What is expected: Of the entries below, return exactly those lines that fall between the one containing "The width and height of the screenshot is (696, 564)." and the one containing "Task: Retweet the Grand Budapest tweet", the two end lines included.

Supplied entries:
○ ○ ○ ○ ○
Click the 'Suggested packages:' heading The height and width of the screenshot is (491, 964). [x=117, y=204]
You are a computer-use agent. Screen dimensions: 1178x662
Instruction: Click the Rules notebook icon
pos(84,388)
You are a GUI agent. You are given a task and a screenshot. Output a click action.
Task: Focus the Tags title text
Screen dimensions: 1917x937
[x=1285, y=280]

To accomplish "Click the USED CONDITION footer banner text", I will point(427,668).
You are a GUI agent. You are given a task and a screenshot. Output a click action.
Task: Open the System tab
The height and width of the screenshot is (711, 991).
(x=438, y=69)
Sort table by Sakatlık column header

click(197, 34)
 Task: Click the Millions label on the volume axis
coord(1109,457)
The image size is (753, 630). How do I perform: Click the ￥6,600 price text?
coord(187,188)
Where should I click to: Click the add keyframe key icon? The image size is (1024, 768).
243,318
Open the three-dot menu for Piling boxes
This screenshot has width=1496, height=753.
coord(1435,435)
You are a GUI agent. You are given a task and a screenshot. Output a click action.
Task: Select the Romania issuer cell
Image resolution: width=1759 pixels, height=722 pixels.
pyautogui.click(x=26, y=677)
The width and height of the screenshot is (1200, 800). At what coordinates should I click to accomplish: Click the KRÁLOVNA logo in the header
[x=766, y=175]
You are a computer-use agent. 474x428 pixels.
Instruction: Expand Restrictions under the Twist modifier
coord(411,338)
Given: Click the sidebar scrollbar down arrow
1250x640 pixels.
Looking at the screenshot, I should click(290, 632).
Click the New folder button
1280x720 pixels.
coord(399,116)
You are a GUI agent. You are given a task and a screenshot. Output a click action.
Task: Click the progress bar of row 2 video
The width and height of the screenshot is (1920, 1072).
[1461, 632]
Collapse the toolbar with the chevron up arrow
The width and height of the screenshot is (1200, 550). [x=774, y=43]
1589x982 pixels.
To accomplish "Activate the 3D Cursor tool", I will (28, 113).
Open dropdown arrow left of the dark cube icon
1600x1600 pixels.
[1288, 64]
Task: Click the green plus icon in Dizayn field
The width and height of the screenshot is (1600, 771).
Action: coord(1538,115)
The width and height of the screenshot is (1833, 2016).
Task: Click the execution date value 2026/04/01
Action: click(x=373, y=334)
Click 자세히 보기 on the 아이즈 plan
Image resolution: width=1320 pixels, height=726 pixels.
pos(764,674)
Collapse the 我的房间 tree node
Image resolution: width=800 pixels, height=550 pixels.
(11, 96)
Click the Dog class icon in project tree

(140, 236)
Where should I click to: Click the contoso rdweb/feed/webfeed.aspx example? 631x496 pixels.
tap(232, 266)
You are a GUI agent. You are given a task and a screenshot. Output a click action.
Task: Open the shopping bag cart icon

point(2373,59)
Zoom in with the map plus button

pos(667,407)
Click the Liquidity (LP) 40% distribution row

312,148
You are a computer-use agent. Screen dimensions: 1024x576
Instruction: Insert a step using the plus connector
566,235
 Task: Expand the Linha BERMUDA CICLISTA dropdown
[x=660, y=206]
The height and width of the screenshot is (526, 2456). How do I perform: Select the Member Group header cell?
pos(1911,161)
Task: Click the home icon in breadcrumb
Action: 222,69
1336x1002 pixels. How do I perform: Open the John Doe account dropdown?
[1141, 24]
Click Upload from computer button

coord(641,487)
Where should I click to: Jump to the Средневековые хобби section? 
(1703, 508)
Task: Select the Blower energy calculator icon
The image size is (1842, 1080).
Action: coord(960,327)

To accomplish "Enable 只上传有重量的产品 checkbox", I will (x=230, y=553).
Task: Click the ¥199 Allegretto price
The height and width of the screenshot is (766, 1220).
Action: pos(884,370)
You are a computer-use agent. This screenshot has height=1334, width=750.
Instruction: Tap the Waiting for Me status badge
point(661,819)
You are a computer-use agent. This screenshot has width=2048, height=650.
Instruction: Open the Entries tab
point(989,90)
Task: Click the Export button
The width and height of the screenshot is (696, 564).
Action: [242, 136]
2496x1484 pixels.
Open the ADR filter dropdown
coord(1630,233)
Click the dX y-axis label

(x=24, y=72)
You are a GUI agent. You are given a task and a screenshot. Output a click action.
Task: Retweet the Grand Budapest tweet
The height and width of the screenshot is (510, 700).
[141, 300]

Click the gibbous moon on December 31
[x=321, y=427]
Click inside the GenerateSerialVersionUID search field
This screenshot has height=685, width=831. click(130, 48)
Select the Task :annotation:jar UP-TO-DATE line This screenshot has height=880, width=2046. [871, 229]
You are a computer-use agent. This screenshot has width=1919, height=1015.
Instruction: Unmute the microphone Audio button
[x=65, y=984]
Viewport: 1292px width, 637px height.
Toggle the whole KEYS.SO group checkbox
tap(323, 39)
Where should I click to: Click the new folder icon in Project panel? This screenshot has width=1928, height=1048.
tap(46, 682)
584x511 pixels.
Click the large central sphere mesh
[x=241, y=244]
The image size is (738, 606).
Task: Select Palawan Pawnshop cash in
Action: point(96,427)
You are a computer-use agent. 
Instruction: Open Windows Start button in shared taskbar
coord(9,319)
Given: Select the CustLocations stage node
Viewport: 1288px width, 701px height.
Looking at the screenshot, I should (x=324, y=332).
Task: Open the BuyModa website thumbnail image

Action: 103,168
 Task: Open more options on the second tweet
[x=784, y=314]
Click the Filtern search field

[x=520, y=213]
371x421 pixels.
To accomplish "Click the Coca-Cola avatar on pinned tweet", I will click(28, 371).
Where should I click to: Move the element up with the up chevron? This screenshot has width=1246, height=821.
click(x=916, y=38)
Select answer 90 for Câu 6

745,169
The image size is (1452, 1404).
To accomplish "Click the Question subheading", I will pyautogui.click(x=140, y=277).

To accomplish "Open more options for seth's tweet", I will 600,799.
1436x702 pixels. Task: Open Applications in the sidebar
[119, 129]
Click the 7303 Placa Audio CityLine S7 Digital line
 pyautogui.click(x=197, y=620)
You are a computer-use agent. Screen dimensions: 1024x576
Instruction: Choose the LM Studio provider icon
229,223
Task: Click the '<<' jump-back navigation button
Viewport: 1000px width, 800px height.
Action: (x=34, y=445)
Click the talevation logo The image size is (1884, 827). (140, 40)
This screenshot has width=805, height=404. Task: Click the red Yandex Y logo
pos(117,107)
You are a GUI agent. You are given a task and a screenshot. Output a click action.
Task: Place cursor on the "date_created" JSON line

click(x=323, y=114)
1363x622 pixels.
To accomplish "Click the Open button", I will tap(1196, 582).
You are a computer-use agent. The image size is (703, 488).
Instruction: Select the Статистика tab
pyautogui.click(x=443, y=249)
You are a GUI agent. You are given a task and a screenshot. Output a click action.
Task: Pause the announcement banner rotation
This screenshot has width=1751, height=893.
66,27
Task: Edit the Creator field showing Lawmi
○ ○ ○ ○ ○
Result of the task:
The width and height of the screenshot is (696, 564).
Action: [242, 136]
2496x1484 pixels.
Open the ADR filter dropdown
coord(1630,233)
Click the dX y-axis label

(x=24, y=72)
You are a GUI agent. You are given a task and a screenshot. Output a click action.
Task: Retweet the Grand Budapest tweet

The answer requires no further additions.